The first Kairos Aerospace survey for Triple Crown detected almost 1.3 million cubic feet a day (cf/d) of leaking gas. Triple Crown repaired all the leaks, but the second survey four months later found a further 783,000 cf/d of leaks. Those were also repaired, and four months later, the third survey discovered 120,000 cf/d of leaks.

Instead of drilling a new well, let’s find gas that is leaking. It’s like a well that doesn’t decline, which is perfect – it has outstanding economics – Ryan Keys, President & Co-founder, Triple Crown Resources

What the entire industry has been doing is using estimates, which are not measurements,” Deiker says. “But you can’t improve something if you don’t measure it.” And for companies like Triple Crown, methane detection –identifying, acknowledging and quantifying the issue – is just the first stage, Triple Crown’s Keys says. “Actually fixing it – and ideally creating a process of not just looking at the data and reacting to it, but being proactive on preventing leaks that might happen – that is probably the evolution most oil and gas companies want to get to,” he adds.

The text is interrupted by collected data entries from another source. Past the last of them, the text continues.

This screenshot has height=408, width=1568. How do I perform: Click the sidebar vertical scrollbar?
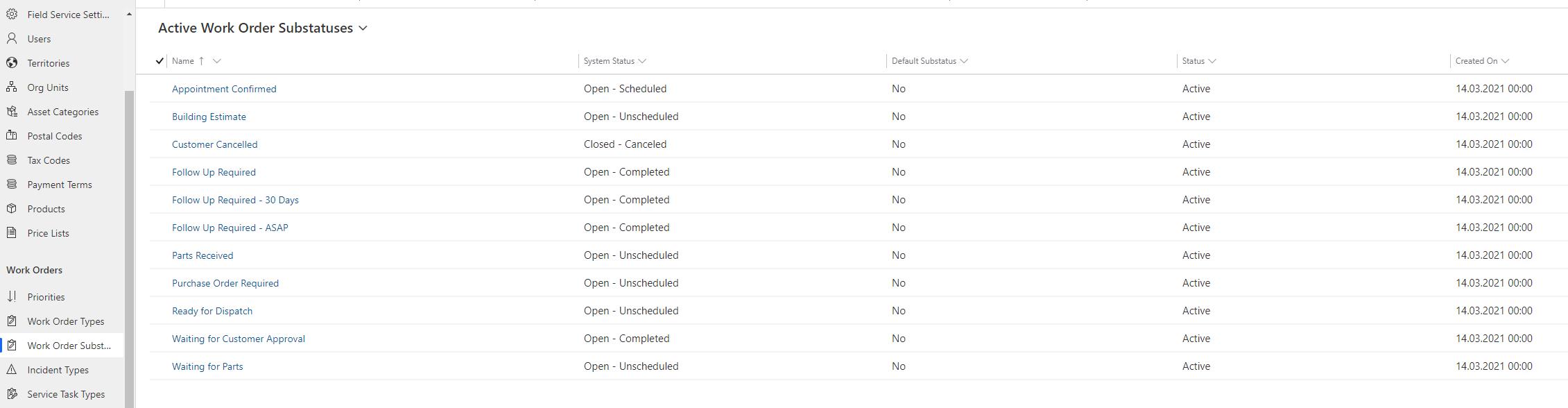(129, 248)
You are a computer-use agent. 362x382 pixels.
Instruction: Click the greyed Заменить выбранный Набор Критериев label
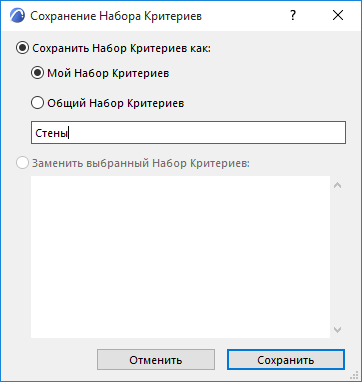pos(140,163)
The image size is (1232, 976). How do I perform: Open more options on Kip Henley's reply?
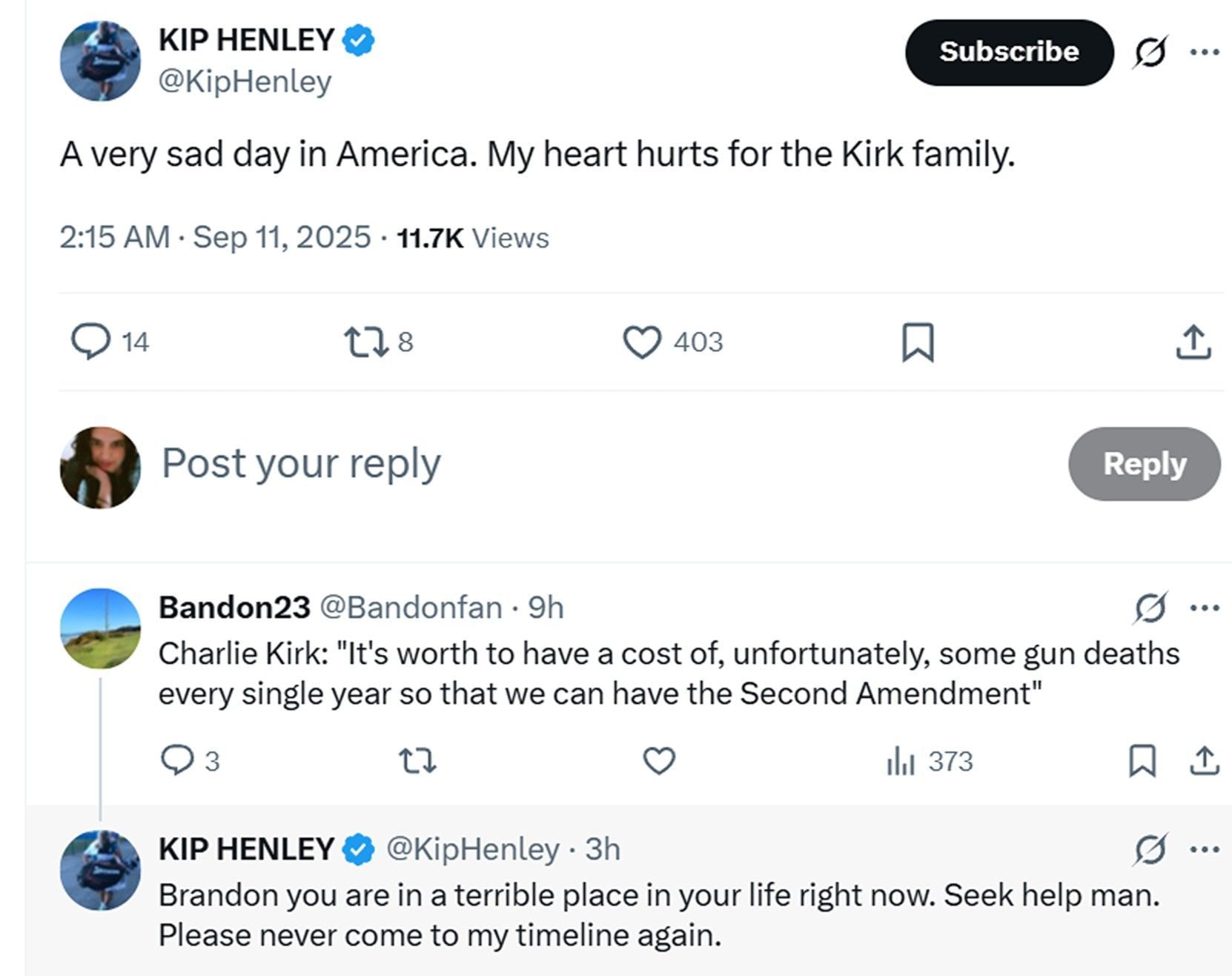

Triple Crown is now commissioning these surveys every six weeks– if only to gather more data, so that it can better understand the issue. “Maybe that is overkill, but we are OK with it, because the costs are so low,” Keys says.

“We can easily justify it: as long as the costs are maintaining our flat baseline, we know we are making more money, we are selling more gas. Our leak detection and repair program is paying for itself many times over.”

In fact, right after fixing the leaks after the very first Kairos Aerospace survey, Triple Crown realized it had just made a lot of money. “That is quite simple: it is a revenue item. We started treating it like a project, just like a new well – this is our cheapest gas that we can find. Instead of drilling a new well, let’s find gas that is leaking. It’s like a well that doesn’t decline, which is perfect – it has outstanding economics,” Keys says.

The first leak detection and fixing campaign cost Triple Crown $23,675, but it generated $139,375 in additional gas revenue in the first month alone, resulting in a 5.1-day payback for the project. Over the first four months, Triple Crown’s resulting extra profit amounted to $400,561.

“It is rare when there is something an oil and gas company could do and everyone wins, including environmentalists, but based on this economics there is no reason that this industry can’t put a huge dent in our methane emissions within a couple of years,” Keys says. “The costs are almost negligible compared to the found revenue, and I can guarantee most companies out there are leaking a lot more than they think – certainly a lot more than those EPA standards indicate. We certainly were, and there is nothing special about Triple Crown in this regard,” he concludes.